Doubleword Achieves 15% Expert Load Reduction Through Request Reordering in MoE Inference
Key Takeaways
- ▸Request reordering based on embedding similarity reduces MoE expert loads by 15% compared to random batching
- ▸A trained embedding model predicts expert activation patterns more effectively than generic embeddings or category-based clustering
- ▸The optimization achieves 5.4% wall-clock time savings for Qwen3.5-35B with zero changes to model weights or kernels
Summary
Doubleword has developed an inference optimization technique for Mixture-of-Experts (MoE) language models that reduces expert memory loads by 15% through intelligent request reordering. The technique clusters similar prompts together using embedding similarity to overlap required expert weights across requests, reducing the total number of unique experts that need to be loaded from high bandwidth memory—a critical bottleneck in MoE inference.
The approach uses a fine-tuned embedding model (trained variant of BAAI/bge-small-en-v1.5) to predict which experts a sequence will likely activate, grouping prompts with similar expert activation patterns into the same batch. Tested on Qwen3.5-35B-A3B with 40 MoE layers and 1,000 prompts, the technique achieved 15.6% reduction in expert loads compared to random ordering, capturing 73.6% of the theoretical maximum performance. The optimization translates to approximately 5.4% wall-clock time savings, with potential gains reaching 17% on larger datasets.
Critically, this inference optimization requires no changes to model architecture or compute kernels, making it a practical drop-in improvement for existing MoE platforms. Doubleword's batch inference service is particularly well-positioned to leverage this technique, integrating the request reordering step seamlessly into its inference pipeline before batching.

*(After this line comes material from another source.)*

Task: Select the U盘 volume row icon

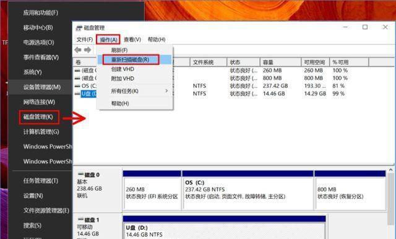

- Performance scales with dataset size—load reductions increase from 12.3% to 17.1% as clustering examples grow from 1,000 to 5,000
- MoE inference is fundamentally memory-bandwidth constrained; this technique directly addresses the expert loading bottleneck
Editorial Opinion
This is a pragmatic optimization that underscores the growing importance of inference engineering in the LLM era. While 15% expert load reduction translating to 5.4% wall-clock improvement may seem modest, such infrastructure-level optimizations compound significantly at scale—particularly for batch inference services processing high-volume prompt streams. The elegance lies in its applicability: requiring no model changes makes this technique immediately deployable across the MoE ecosystem.